Friday, April 11, 2008

Citation schemes: empty content elements considered harmful

Classicists have, by and large, relied on standard, logical citation schemes to cite works of ancient literature. In the scheme of the Functional Requirements for Bibliographic Records (or FRBR), we could say that classicists have cited notional works using references that could then be applied to any manifestation or expression of that work.

In the print world, this practice has made it possible for scholars to apply a reference to different printed editions or translations of a work. As the internet becomes our library, this practice can turn references into machine-actionable entry points to the library (whether the reference is automatically discovered, or manually cited by a scholars). It is therefore a vital prerequisite that digital editions encode standard, logical citation data such as the book/chapter/section divisions of Thucydides, or the book/line divisions of the Iliad.

The TEI Guidelines (as so often) offer more than one way to approach the problem. It is valid TEI to encode citation values as attributes on containing elements that define the logical structure of a document. Book/chapter/section in Thucydides might be represented by a successive hierarchy of TEI div elements, for example, or book/line in the Iliad by div elements containing l elements; the citation values could be placed in the @n attribute of each container.

Alternatively, since the earliest work of the TEI in the 1980s, the Guidelines have included empty elements (such as the milestone) that could be used to mark transitional points in a document. It is easy to find examples of scholarly texts using such empty elements to mark the beginning of a new unit like a chapter or section.

Arguably, there was little difference between these two approaches in SGML. In XML, however, scholars should avoid using empty elements to encode citation data.

A host of supporting and related technologies have developed around XML in its first decade. One of the most important is XPath, a notation for referring to parts of an XML document by the document's structure. Higher-level technologies such as XSLT or implementations of the DOM model in many programming languages in turn support XPath expressions. The result is that programmers working in many environments can succinctly retrieve a unit like "book 2, chapter 5" of Thucydides with a simple XPath expression like

/TEI.2/text/body/div[@type='book' and @n='2']/div[@type='chapter' and @n='5']
Content between empty elements, on the other hand, cannot be addressed directly with XPath expressions.

Placing citation data on empty elements cuts programmers off from a galaxy of technologies they can use when citation data is kept on containing elements.
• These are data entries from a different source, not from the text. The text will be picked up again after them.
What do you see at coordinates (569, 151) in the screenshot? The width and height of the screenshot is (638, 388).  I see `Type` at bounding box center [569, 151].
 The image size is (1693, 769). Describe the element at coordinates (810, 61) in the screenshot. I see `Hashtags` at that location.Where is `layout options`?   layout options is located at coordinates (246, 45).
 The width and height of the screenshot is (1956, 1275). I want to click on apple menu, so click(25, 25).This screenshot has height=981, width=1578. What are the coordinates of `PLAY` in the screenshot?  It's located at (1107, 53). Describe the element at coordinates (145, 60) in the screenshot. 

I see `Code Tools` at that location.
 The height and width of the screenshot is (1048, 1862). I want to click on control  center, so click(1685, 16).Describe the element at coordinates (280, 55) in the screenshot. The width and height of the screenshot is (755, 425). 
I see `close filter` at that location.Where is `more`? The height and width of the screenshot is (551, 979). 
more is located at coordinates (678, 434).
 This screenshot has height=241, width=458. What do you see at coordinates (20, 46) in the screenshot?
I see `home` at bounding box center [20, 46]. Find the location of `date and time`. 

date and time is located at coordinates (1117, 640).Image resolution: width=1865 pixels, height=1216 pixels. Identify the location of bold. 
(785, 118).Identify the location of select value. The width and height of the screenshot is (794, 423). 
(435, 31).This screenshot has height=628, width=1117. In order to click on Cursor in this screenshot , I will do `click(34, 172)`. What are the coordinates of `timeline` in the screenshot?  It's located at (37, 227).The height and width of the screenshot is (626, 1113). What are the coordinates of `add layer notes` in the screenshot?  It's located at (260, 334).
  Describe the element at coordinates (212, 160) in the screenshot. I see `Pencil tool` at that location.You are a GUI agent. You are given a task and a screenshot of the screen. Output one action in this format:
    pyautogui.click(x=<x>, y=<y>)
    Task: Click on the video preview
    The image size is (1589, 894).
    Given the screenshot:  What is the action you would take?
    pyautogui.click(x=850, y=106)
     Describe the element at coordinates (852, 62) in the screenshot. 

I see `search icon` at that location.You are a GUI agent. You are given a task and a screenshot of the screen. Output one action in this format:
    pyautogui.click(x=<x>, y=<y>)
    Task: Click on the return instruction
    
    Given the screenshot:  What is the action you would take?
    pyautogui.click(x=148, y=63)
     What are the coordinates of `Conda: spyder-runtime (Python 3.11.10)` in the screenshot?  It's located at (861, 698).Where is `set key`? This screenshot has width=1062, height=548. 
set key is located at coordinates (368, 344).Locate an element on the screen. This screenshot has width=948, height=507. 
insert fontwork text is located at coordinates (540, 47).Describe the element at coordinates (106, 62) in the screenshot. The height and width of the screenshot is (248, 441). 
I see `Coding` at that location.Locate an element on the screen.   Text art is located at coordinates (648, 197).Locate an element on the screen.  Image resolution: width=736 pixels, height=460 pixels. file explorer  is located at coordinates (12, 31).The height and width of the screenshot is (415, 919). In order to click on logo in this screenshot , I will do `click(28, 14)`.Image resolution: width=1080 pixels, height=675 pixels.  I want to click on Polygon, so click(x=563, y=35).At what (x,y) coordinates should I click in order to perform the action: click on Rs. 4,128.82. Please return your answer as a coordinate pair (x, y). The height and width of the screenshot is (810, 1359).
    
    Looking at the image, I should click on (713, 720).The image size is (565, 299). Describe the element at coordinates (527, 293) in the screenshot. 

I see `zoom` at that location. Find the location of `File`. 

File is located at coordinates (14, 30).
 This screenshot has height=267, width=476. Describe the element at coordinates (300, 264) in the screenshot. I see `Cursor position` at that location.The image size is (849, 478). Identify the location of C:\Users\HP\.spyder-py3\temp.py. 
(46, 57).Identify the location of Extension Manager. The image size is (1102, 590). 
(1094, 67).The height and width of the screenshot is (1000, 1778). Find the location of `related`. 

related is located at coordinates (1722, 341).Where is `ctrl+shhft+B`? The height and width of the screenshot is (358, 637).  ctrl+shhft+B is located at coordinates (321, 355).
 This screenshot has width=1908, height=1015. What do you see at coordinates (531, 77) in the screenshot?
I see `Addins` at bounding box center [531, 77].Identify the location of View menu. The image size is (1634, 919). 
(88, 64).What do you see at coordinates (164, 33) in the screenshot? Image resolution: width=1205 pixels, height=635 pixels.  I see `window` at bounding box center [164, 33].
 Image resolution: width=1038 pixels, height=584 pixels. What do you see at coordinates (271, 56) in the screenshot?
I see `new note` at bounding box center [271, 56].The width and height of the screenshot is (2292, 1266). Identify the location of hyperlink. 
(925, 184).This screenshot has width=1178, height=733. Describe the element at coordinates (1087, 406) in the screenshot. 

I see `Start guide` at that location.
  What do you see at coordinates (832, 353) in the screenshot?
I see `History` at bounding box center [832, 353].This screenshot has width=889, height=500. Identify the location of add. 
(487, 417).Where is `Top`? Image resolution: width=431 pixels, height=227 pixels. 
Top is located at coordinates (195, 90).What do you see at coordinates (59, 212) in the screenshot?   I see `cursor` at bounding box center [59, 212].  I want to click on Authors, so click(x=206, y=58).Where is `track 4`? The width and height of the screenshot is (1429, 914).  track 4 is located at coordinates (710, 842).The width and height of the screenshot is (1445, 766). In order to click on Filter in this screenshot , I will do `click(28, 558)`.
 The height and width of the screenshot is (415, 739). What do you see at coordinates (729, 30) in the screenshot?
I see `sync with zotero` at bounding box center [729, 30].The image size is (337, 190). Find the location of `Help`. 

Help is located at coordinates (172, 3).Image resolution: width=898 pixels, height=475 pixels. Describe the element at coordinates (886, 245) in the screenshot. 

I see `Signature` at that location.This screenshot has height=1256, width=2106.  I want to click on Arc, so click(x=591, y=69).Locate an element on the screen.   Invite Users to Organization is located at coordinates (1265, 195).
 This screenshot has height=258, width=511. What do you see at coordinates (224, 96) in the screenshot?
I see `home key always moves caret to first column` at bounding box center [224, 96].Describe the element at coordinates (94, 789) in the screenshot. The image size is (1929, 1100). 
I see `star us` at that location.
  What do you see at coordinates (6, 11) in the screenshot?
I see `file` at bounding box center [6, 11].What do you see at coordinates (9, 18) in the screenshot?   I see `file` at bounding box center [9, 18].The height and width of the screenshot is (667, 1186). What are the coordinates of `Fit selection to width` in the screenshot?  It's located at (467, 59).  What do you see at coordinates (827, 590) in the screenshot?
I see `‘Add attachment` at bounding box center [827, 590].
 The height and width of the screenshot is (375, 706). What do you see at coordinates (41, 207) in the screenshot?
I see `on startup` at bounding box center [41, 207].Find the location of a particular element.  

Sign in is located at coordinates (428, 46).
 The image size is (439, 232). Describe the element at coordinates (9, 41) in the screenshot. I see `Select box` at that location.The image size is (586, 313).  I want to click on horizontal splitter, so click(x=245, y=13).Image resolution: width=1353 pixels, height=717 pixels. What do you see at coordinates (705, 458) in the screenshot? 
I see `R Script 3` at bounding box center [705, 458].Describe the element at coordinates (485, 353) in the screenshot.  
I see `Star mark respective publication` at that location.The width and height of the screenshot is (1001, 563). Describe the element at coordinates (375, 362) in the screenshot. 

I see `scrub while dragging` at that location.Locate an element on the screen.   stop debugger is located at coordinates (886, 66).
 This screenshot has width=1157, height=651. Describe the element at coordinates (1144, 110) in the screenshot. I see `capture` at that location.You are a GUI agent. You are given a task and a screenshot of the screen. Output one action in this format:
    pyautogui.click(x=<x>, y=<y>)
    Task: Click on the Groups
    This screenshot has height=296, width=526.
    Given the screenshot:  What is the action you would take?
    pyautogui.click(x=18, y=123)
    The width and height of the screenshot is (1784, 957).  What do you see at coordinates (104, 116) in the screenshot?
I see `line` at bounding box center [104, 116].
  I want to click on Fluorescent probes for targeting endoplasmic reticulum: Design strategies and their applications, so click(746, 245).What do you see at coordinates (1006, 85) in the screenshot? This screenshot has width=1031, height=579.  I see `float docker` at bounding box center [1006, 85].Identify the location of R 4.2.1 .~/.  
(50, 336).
Empty citation elements should never be necessary if the citation scheme is in fact a logical hierarchy: if it is not, consider whether there is a problem either with your choice of citation scheme or with your design of the rest of the document's structure.

Separation of concerns applies to document content, too

Twenty years ago, before the internet was open to the public, the print publishing industry was a leader in SGML document markup, and scholarly markup projects tended to think of "documents" as the content bound between a pair of covers. This heritage is clearly reflected in the TEI Guidelines' thorough inventory of elements to identify "front" and "back" material of documents, or a variety of groupings or collections of texts.

The major syntactic differences between XML and SGML — insistence on a single hierarchy of elements, each with explicitly marked end — were introduced in part to adapt markup to the needs of a very different environment: a network of computers exchanging information dynamically. The already well-understood distinction between semantic markup and presentational markup certainly contributed to the articulation of "separation of concerns" in the design of network applications. Individuals with different skills could apply appropriate technologies to the different parts of a network application, so in creating an application to run in a web browser, programmers might write the controlling code in javascript, and design specialists define its appearance with CSS. In a network of semantically structured content, XML plays the vital roles of defining the data structure (explicitly via a schema or DTD, or implicitly in the case of well-formed XML), and of providing a format for data exchange. The question of what this XML should look like — the kind of question the TEI has considered since the 1980s — had to be rethought. Humanists might rephrase Sun Microsystem's famous slogan, "The network is the computer," as "The network is the library."

When applications can exchange structured content, it is straightforward to create compound documents. Asymmetrically, it can be more difficult to disaggregate a complex document into component parts, since an application then needs a more detailed knowledge of the internal structure of a necessarily more complex document. An application could easily juxtapose a document in original language with a document in translation, or weave together a commentary with a text associated through a common citation system, for example, but disentangling interleaved translation or commentary from a complex document is more problematic.

I've been thinking about this in designing a set of TEI documents to represent the multiple texts of the famous Venetus A manuscript of the Iliad. There are four distinct sets of scholia, in addition to the manuscript's text of the Iliad. I chose to treat each set as an independent document, and as I am now reaching the stage of putting together applications drawing on those documents, I am glad that I did: cleanly separated, discrete documents are making that job much easier than it otherwise would be.

I expect that I will never use the elaborate TEI mechanisms to document the relation of a transcribed document to graphic images. In keeping with the guiding principle of separate, discrete documents, I'm associating images of the manuscript with ranges of text through external indices: here, too, the standoff markup of a separate, simple (non-TEI) document is easy to marshall together with the TEI document of the transcribed text.

In many ways, TEI P5, with its support for XML namespaces, is nudging scholars towards this kind of document organization. But we need to push harder: it's time to move away from monolithic TEI replicas of print or even manuscript sources. In editing scholarly texts for use on the internet, let each logical component stand alone.

Coordinating separate documents in a networked library requires a common understanding of how to cite them. I'll follow up with a note on how editors of TEI texts should think about that part of their markup.